- _ZU BEARBEITEN_
• A. Gib aus der Kolumne über „verschlimmbessern“ alles von „Manche Begriffe sind“ bis hinunter zu „meinem Umfeld beobachte.“ unverändert wieder.
• B. Schreib die Kolumne über das Wort „verschlimmbessern“ dort weiter, wo sie aufhört.

- _TEXTAUSZUG_
Kolumne Habibitus: „Bio“ ist für mich Abfall

Manche Begriffe sind so pseudo-korrekt, dass sie Sprache nur verschlimmbessern können. „Biodeutsch“ ist so ein desaströses Wort.

Diverse Abfälle in einer Biotonne

So sieht „Bio“ aus Foto: dpa

Eines meiner liebsten deutschen Wörter ist das Verb „verschlimmbessern“. Es ist eine Mischung aus „verschlimmern“ und „verbessern“ und bedeutet laut Wörterbuch „etwas durch eine gut gemeinte Aktion nur noch schlimmer, schlechter machen“. Vielleicht mag ich den Begriff so gern, weil er etwas beschreibt, das ich ständig in meinem Umfeld beobachte.

Zum Beispiel Deo auf Schweißgeruch. Oder als meine ehemalige (sic!) Friseurin merkte, dass mein Pony scheiße aussah und ihn durch einen „fransigen“ Look auflockern wollte.

Auch ich habe mal etwas verschlimmbessert: In der dritten Klasse wollte ich nicht, dass meine Eltern sehen, dass ich eine 3 in Mathe geschrieben habe. Eine 3 in Mathe hätte bedeutet, dass ich Fernsehverbot bekommen hätte und so das Anime-Nachmittagsprogramm auf RTL II – mein größtes Hobby damals – verpassen würde. Jede Klassenarbeit mussten wir aber unterschreiben lassen. Also fälschte ich die Unterschrift meiner Mutter.

- _GESPEICHERTE DATEN_
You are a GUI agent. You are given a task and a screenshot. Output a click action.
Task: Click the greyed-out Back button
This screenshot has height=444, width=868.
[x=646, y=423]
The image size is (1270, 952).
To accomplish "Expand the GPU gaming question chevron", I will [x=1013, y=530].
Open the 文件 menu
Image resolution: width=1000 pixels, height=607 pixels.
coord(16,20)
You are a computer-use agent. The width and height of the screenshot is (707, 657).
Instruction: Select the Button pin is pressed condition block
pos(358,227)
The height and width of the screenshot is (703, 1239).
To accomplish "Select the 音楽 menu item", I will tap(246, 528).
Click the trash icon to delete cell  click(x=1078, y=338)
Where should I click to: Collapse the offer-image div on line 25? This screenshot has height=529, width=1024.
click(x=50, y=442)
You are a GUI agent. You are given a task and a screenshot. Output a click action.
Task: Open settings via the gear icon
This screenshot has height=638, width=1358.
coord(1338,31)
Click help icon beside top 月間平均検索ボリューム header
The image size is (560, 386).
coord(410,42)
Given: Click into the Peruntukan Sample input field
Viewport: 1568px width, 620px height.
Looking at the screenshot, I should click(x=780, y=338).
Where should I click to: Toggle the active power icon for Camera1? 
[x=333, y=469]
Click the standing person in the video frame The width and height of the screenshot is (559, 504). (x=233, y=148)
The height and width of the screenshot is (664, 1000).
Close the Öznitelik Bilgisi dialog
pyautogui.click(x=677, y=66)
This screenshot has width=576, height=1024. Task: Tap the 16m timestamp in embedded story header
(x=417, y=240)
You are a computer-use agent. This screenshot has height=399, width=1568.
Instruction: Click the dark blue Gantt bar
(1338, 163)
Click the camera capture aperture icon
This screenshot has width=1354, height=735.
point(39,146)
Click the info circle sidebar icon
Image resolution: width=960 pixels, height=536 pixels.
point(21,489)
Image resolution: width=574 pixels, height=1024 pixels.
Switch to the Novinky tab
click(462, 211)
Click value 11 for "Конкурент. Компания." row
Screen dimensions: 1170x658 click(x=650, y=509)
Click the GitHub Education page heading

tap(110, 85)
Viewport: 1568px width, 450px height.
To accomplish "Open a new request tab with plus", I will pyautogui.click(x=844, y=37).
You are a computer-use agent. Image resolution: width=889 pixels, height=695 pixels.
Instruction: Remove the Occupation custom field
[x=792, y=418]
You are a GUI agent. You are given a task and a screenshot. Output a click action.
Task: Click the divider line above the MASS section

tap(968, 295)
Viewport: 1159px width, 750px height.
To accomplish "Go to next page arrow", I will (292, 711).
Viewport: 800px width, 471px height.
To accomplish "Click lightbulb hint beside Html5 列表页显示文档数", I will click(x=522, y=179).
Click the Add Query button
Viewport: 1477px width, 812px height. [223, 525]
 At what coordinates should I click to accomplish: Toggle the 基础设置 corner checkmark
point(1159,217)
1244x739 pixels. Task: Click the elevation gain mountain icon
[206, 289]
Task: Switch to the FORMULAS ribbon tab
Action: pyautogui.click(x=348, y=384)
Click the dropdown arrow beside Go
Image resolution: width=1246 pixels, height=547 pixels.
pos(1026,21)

- _LÖSUNGEN_
• A.
Manche Begriffe sind so pseudo-korrekt, dass sie Sprache nur verschlimmbessern können. „Biodeutsch“ ist so ein desaströses Wort.

Diverse Abfälle in einer Biotonne

So sieht „Bio“ aus Foto: dpa

Eines meiner liebsten deutschen Wörter ist das Verb „verschlimmbessern“. Es ist eine Mischung aus „verschlimmern“ und „verbessern“ und bedeutet laut Wörterbuch „etwas durch eine gut gemeinte Aktion nur noch schlimmer, schlechter machen“. Vielleicht mag ich den Begriff so gern, weil er etwas beschreibt, das ich ständig in meinem Umfeld beobachte.

• B.
Da ich aber fand, dass Druckbuchstaben nicht authentisch genug rüberkamen – sorry, Mama –, habe ich ihren Nachnamen in Schreibschrift geschrieben. Mir fiel dann ein, dass eine Neuerfindung ihrer Unterschrift aber mindestens genauso unglaubwürdig rüberkam, also schnitt ich kariertes Papier aus und klebte es dem bestehenden Klausurpapier millimetergenau angepasst über die falsche Überschrift.

Dann rieb ich über die Kanten des aufgeklebten Papiers, in der Hoffnung, dass es mit dem eigentlich Papier irgendwann fusionieren würde. Und dann machte ich noch eine falsche Unterschrift drüber. Flog natürlich auf und meine Eltern machten eine Kindersperre in den Fernseher. Habe die Situation also insgesamt drei Mal verschlimmbessert.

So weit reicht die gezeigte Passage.